When I was a teenager, I remember holding a baby at a church event, swaying back and forth to keep the baby happy. A family friend grinned at me. “You were born to be a mom,” she said.
Her words only solidified what I already believed about my future. Even as a kid, I daydreamed about someday having my own family. As a preteen, I borrowed my parents’ old baby name book so often that they finally just gave it to me. In high school, I thought little about my post-graduation plans because I figured it wouldn’t be long before I would get married and start a family.
“Born to be a mom.” Yes, I could go for that.
The problem? That was 15 years ago.
If being a wife and mom is what I was born for, then it stood to reason that my “real life” wouldn’t start until I achieved those long-awaited roles. During my time in the workforce, I have learned so much from bosses and coworkers — and I’ve truly loved much about my work. But in the absence of what I was “born for,” sometimes I struggle to pour myself into my work, the people around me, and even my spiritual walk. Too often I feel like I’m in a holding pattern, waiting for real life to kick in so I can finally be who I’ve always dreamed of being.
Looking back, however, I have wasted so much time thinking about what might be on my horizon instead of focusing on what is right in front of me. When I place so much importance on one season of life, I overlook the blessings and opportunities of other seasons and circumstances. How many friends have I underappreciated? How many good habits have I neglected to start? How much further along in my spiritual walk would I be right now had I truly focused on the here and now instead of the “maybe someday”?
Too much of a good thing
Being a wife and mother is a good desire, a good longing. Over and over, the Bible commends marriage and parenthood. It’s not like I’m asking for riches or kingdoms or something else that could compete with my worship of God.
Or am I? Is it possible to elevate my own (good) dreams so high that I prefer them over Christ?
“What is an idol?” Timothy Keller asks in “Counterfeit Gods: The Empty Promises of Money, Sex, and Power, and the Only Hope That Matters.” “It is anything more important to you than God, anything that absorbs your heart and imagination more than God, anything you seek to give you what only God can give … anything so central and essential to your life that, should you lose it, your life would feel hardly worth living.”
I’ll say it again: Marriage and parenthood are very good things. But if I hold these desires higher than a desire to know and follow God, my good desires have twisted into idolatry. No life stage or occupation or family role can define me. I was not born for any of these things.
In reality, I was born for the same reason every other person on earth was born: to know God and live for Him instead of myself. For many, this includes marrying and having children.

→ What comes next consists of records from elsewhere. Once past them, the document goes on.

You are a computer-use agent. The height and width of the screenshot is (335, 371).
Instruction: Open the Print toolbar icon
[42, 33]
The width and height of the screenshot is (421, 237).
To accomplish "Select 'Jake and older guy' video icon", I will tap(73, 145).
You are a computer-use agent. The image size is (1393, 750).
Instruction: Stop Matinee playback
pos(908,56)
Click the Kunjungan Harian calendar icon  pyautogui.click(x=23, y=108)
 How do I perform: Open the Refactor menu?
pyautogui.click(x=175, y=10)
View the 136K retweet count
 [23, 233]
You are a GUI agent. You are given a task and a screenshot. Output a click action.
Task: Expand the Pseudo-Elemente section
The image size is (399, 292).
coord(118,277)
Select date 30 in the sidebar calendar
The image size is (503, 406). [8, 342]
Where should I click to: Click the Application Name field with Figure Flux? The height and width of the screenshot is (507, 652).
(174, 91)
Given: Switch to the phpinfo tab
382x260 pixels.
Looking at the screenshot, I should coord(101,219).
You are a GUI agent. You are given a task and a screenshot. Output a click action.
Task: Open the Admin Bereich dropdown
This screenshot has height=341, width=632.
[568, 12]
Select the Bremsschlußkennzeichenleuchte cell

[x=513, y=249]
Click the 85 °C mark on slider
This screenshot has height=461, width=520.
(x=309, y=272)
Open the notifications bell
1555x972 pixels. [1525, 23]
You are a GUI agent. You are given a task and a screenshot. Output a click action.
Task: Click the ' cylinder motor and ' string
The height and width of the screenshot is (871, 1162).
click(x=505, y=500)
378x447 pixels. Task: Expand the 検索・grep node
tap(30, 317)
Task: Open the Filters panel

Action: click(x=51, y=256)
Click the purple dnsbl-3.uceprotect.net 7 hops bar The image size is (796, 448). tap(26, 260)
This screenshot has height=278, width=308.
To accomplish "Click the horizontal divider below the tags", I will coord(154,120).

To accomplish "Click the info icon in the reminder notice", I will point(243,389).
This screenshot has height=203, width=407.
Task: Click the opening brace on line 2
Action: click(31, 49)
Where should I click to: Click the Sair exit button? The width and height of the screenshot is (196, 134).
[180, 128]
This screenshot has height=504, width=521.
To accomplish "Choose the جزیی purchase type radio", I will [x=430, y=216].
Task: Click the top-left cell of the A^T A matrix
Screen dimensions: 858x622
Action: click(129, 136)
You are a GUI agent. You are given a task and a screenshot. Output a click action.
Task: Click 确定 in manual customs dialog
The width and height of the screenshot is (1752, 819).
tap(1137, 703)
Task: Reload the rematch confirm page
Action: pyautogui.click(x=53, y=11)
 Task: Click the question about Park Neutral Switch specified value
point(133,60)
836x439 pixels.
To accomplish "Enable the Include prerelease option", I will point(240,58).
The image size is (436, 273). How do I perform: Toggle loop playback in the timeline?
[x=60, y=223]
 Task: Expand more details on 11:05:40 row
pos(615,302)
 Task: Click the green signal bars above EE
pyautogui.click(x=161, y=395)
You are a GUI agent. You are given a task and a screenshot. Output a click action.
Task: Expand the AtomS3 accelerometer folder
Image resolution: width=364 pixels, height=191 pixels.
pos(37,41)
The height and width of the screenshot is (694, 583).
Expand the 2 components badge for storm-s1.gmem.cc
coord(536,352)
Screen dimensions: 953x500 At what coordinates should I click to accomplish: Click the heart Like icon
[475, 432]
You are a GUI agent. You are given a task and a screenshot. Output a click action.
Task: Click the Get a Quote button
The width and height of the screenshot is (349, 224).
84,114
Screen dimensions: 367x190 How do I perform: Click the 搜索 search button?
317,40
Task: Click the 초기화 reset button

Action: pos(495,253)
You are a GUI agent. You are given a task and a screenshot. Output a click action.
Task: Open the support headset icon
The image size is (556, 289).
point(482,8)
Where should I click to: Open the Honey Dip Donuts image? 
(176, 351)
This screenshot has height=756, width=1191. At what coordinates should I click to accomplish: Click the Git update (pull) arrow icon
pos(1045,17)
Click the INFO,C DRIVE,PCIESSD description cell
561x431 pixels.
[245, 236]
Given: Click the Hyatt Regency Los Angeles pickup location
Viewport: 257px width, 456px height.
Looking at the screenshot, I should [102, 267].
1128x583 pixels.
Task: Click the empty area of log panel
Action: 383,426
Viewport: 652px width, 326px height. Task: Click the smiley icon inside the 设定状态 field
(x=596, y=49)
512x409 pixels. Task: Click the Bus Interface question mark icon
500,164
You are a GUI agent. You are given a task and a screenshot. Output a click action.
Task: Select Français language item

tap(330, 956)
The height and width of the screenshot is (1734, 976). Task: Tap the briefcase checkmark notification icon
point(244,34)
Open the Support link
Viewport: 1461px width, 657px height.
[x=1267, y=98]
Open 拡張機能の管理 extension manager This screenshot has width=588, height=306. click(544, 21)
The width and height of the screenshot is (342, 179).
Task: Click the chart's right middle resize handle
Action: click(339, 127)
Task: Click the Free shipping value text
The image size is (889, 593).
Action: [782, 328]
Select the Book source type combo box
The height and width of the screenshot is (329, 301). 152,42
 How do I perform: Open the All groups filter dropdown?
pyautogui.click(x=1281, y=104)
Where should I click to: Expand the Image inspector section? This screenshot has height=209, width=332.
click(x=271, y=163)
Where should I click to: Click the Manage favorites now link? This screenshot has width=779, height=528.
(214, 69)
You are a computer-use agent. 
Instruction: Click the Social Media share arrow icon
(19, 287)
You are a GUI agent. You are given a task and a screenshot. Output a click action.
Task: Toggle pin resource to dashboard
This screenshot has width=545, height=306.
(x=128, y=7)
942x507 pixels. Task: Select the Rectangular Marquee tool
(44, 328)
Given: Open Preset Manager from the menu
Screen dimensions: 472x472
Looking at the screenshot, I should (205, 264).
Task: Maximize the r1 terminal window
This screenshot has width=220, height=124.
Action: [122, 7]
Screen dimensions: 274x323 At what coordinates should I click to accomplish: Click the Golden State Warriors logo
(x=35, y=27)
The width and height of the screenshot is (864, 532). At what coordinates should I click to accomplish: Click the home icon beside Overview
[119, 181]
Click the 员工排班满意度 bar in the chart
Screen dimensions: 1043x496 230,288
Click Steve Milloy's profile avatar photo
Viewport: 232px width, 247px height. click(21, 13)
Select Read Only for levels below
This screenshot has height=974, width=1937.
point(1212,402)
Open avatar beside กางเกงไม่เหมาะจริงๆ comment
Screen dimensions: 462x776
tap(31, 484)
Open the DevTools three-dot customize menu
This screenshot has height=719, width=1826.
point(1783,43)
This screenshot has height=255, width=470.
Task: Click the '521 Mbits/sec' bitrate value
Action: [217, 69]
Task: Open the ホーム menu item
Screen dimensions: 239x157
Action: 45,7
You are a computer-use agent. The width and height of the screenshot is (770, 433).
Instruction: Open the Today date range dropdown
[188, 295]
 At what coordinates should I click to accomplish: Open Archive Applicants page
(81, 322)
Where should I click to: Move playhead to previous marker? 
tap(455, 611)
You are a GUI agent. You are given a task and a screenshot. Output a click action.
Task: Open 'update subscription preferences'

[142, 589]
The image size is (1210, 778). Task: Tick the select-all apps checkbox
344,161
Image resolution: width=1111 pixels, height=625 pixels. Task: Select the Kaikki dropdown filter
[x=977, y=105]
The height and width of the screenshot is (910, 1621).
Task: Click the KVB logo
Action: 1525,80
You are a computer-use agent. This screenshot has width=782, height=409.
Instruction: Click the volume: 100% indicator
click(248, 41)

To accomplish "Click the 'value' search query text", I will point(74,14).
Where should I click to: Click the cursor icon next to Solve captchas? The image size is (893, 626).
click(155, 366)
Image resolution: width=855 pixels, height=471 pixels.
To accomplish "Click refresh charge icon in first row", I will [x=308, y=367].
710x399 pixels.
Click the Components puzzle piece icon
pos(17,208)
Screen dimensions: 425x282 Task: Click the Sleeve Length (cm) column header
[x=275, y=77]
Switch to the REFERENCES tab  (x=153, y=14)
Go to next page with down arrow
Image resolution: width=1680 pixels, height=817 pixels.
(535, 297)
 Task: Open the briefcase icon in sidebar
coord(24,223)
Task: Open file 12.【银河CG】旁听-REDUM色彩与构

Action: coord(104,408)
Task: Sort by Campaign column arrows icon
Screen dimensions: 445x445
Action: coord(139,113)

For both married and single people, this often means pouring our time and energy into a 9-to-5 job and serving at church. Some follow God and serve Him on the international mission field, in politics, or at the mom-and-pop restaurant downtown.
Paul wrote that God decided before the world began — long before any of us were born — what good works would be ours to do. No matter where we find ourselves right now, God has works planned for us to do.
Now. Not just next week or next year or in the next season of life. Today. Right here.
Why I was born
No, I wasn’t born to be a mom. Like everyone else, I was born to bring glory to the God who created me. I still hope that I will someday live out that calling as a wife and mother. But today, I can pour myself into the job and circumstances in front of me with confidence, knowing that God has me here and now for a reason. I can honor Him and love the people around me even if my future feels unclear.